_Exercise objective:_ Give only the number of lines in the data below that contain the word "Expand".

_Exercise material:_

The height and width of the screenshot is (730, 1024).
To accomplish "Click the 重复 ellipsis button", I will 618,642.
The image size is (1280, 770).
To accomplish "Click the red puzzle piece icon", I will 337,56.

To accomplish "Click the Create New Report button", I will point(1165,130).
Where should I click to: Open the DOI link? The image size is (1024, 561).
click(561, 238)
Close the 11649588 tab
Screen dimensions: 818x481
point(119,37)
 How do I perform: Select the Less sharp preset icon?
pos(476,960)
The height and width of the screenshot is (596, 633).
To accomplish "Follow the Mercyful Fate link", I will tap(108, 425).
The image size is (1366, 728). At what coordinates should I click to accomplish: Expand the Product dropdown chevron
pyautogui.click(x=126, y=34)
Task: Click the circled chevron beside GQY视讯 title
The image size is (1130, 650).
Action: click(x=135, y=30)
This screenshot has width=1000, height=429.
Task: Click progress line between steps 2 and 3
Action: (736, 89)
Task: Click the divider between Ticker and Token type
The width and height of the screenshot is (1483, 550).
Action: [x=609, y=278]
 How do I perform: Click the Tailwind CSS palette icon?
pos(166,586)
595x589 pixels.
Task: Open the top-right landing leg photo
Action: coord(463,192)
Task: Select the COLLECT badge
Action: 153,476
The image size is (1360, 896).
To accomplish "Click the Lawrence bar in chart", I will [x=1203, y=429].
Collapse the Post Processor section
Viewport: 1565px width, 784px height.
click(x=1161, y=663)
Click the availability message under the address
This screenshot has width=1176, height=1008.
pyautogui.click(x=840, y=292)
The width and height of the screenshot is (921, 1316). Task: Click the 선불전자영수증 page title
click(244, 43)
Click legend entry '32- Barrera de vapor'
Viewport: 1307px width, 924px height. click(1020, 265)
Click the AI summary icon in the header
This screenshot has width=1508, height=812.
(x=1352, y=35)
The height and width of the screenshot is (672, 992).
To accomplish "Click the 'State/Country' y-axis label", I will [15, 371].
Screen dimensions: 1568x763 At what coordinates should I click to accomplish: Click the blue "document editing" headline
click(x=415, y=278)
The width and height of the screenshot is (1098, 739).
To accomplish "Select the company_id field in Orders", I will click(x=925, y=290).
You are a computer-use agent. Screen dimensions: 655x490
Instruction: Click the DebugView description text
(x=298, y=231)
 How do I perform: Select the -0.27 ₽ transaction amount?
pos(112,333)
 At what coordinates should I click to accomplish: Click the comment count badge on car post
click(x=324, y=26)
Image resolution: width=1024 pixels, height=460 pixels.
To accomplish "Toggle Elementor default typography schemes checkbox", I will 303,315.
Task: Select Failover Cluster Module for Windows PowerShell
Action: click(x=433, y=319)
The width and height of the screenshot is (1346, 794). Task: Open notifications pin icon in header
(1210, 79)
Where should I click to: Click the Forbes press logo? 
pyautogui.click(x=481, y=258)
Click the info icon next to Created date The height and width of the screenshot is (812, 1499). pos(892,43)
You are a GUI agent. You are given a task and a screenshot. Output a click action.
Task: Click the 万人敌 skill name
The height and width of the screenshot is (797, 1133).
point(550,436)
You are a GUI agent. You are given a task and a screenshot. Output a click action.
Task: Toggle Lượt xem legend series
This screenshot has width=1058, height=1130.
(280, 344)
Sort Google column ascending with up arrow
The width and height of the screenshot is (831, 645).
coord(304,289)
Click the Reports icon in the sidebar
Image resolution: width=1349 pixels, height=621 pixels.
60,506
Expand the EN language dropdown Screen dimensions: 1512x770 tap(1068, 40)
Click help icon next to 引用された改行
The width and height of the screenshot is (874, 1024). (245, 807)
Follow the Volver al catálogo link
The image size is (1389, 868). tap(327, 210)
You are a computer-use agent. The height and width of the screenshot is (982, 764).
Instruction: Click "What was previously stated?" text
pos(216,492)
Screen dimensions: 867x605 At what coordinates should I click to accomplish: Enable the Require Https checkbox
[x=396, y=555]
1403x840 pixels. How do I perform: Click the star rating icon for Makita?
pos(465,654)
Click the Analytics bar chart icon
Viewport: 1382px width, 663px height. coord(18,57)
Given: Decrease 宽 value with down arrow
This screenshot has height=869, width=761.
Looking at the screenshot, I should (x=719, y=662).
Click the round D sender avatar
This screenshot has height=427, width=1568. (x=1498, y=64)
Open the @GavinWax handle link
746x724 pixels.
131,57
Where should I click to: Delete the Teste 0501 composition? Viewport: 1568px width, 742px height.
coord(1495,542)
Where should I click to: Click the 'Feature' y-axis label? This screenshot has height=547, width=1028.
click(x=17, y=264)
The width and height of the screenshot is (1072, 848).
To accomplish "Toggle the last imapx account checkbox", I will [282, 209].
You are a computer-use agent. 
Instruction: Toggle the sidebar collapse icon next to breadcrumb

_Answer:_ 2